ROANOKE TIMES

                         Roanoke Times
                 Copyright (c) 1995, Landmark Communications, Inc.

DATE: SUNDAY, July 2, 1995                   TAG: 9507060003
SECTION: EDITORIAL                    PAGE: F-2   EDITION: METRO 
SOURCE: RICHARD GRANT
DATELINE:                                 LENGTH: Medium


VETERANS' HEALTH CARE IS COMING UNDER THE BUDGET KNIFE

AS CONGRESS debates ways to end our budget deficit, many programs for America's veterans have been the focus of intense scrutiny. Unfortunately, in the debate on veterans' programs, much of what is being said is wrong.

Despite statements from some quarters that veterans' programs have escaped the budget ax, these programs have been hit hard! Cuts in veterans' health care and benefits contained in the deficit-busting budget proposed by Congress go far beyond the fair share expected by most Americans to help this nation get its fiscal house in order. In fact, cuts proposed for veterans' programs will be disastrous.

Budget proposals being considered by Congress would result in significant cuts in veterans' entitlement, construction and support programs - $8.3 billion in the House and $15 billion in the Senate. But largely unreported due to budget gobbledegook, these budget proposals also would freeze total funding for the Department of Veterans Affairs hospital system for the next seven years. Medicare and Medicaid get nominal, if inadequate, increases under both budgets over that same time period. The result to the VA system, according to Senate and House budget resolutions, would equate to losing nearly one-quarter of the VA work force and up to 41 300-bed hospitals.

VA critics also say veterans' programs were immune from cuts in recent years. This isn't true. In 1986, Congress means-tested health care for veterans with nonservice-connected disabilities, all but denying access to the system to 17 million of the then-28 million veterans. The action saved government billions of dollars by drastically rationing care for the growing number of aging World War II and Korean War veterans.

Subsequent federal budget cuts have reduced veterans' entitlement and discretionary spending by more than $10 billion. At the same time, some veterans were required to pay for using VA services through their own insurance, user fees, copayments and deductibles. These payments, designed to offset the cost of VA care, will go straight to the U.S. treasury and reduce the deficit by some $5 billion during the next seven years. Budget reductions have forced VA to reduce its work force by some 3,500 hospital workers in the past two years, and to close more than 32,500 acute operating beds in the past 15 years.

Media reports routinely repeat statistics from VA critics who use distorted calculations to state that "only" 10 percent of the veteran population utilize and therefore somehow ``like'' to go to the VA. This ignores the fact that only 41 percent, approximately 11.5 million of our country's 27 million veterans - mostly veterans with service-related disabilities and means-tested low-income veterans - are even eligible for most VA services. Of those, according to the VA patient-treatment file, nearly 4.9 million individual veterans relied on VA services during 1987 to 1992, or approximately 50 percent. Simple logic indicates that multiyear usage of a hospital system is a far more accurate gauge to determine true use and need than the one-year snapshot critics consistently quote.

The debate also ignores the fact that VA is a unique national resource, providing care to a population that is older, suffering from chronic disabilities, and in need of expensive long-term acute and sustaining care. Closing VA hospitals would shift the burden for that care to already overburdened Medicare, Medicaid and the private sector. For our country's most seriously disabled veterans, specialized services in areas such as spinal-cord injury, blind rehabilitation, prosthetics and mental health generally aren't available elsewhere, even if a way could be found to pay for them.

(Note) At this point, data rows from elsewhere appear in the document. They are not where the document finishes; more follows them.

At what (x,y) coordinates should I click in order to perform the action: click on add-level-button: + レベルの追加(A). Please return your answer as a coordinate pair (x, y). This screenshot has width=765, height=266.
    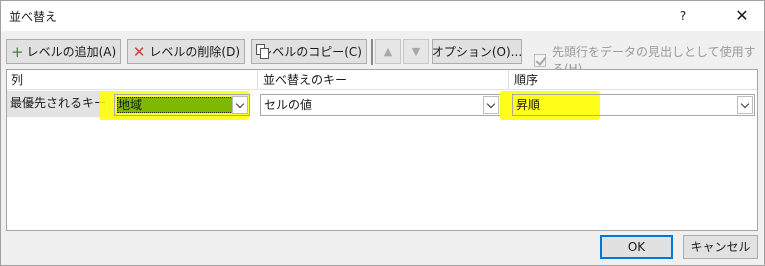
    Looking at the image, I should click on (64, 52).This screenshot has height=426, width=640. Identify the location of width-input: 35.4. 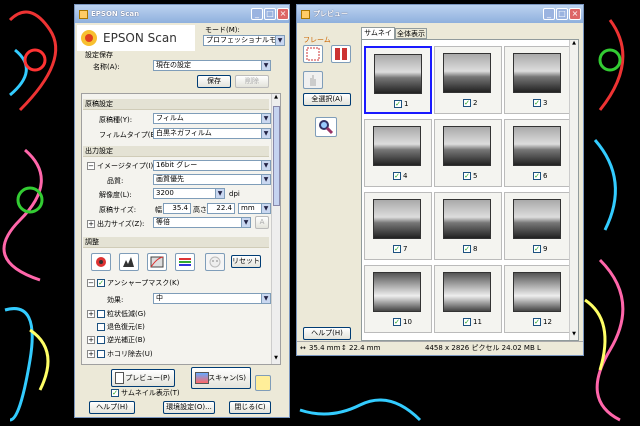
(177, 208).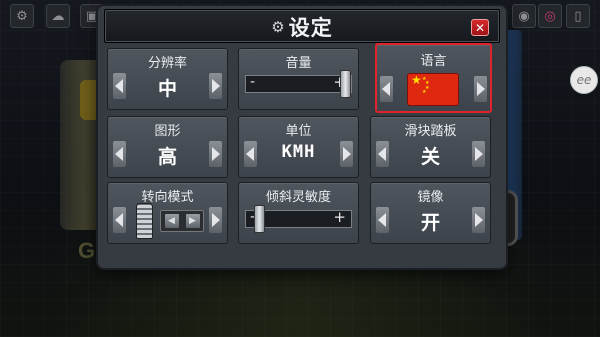 The image size is (600, 337). I want to click on mirror-label: 镜像, so click(430, 198).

Veterans' groups share the concern that federal expenditures must be brought under control, and have conducted studies on how to make VA more efficient. To our disappointment, a VA reform plan developed and widely circulated by our organization, AMVETS, Disabled American Veterans and Veterans of Foreign Wars hasn't been considered seriously by Congress. Our proposal would streamline VA health care, provide flexibility to shift care from inpatient to more efficient outpatient settings, and save $2 billion next year.

We're not suggesting that VA shouldn't be scrutinized, but feel that media coverage of veterans' programs should reflect VA health-care services as they really are - not just as VA critics state they are.

Richard Grant is national president of the Paralyzed Veterans of America in Washington, D.C.